→ Problem description: Within the listing below, how many lines include the string "agent"? Reply with only the number.
[Start of Attachment]
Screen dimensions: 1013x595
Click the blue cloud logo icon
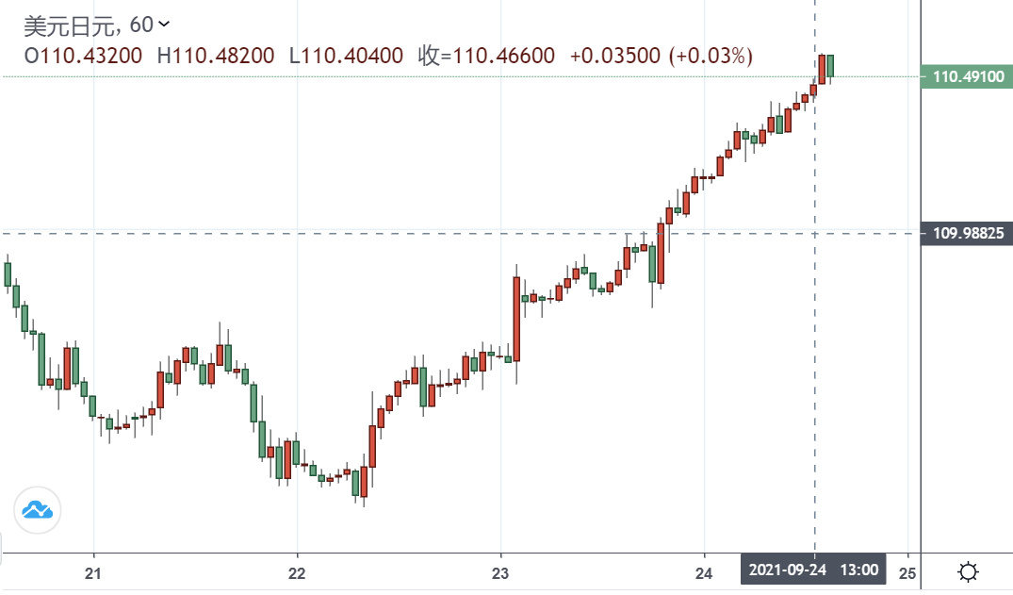click(x=37, y=510)
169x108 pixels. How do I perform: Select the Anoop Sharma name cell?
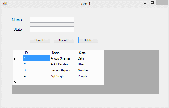63,58
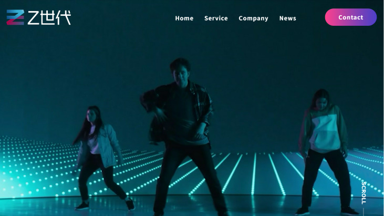Select Company in the navigation bar
The image size is (384, 216).
pos(253,18)
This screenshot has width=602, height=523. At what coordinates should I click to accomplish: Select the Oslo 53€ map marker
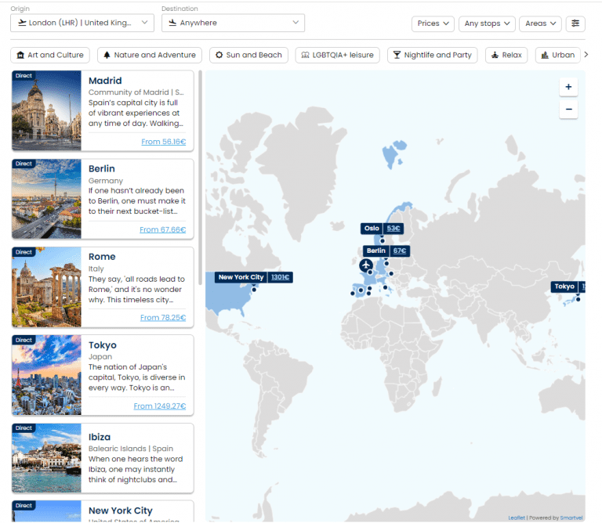(382, 229)
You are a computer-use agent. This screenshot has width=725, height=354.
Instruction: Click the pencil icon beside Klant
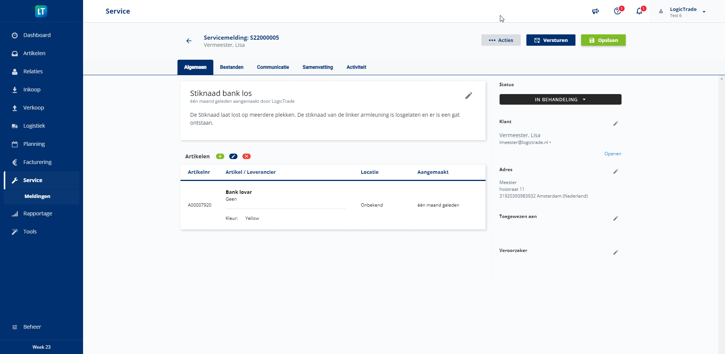point(615,124)
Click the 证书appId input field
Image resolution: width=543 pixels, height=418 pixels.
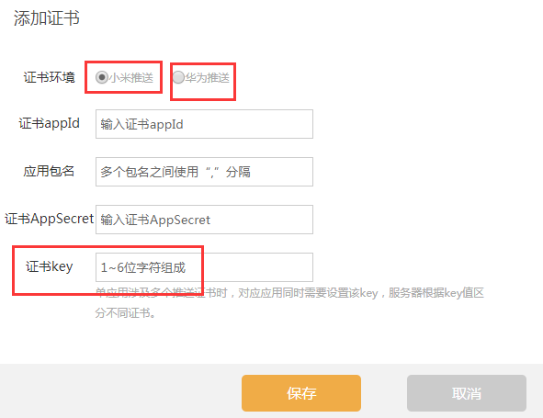[x=204, y=124]

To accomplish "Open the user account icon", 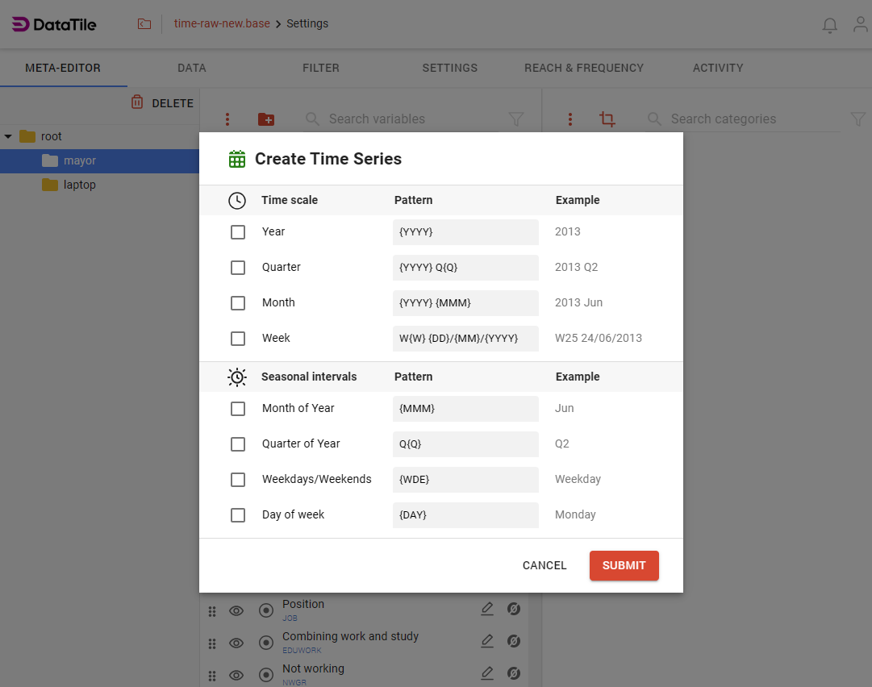I will pyautogui.click(x=860, y=25).
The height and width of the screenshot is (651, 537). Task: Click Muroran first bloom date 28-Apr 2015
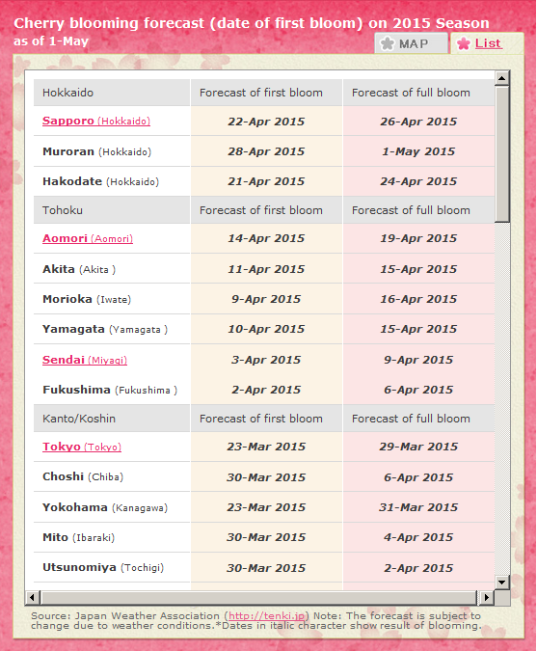click(x=266, y=151)
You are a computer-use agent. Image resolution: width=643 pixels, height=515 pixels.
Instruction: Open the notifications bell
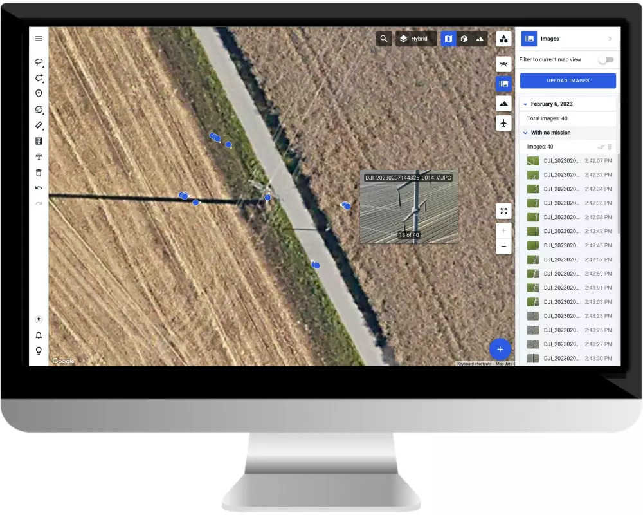[39, 335]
[End of Attachment]
→ Final answer: 2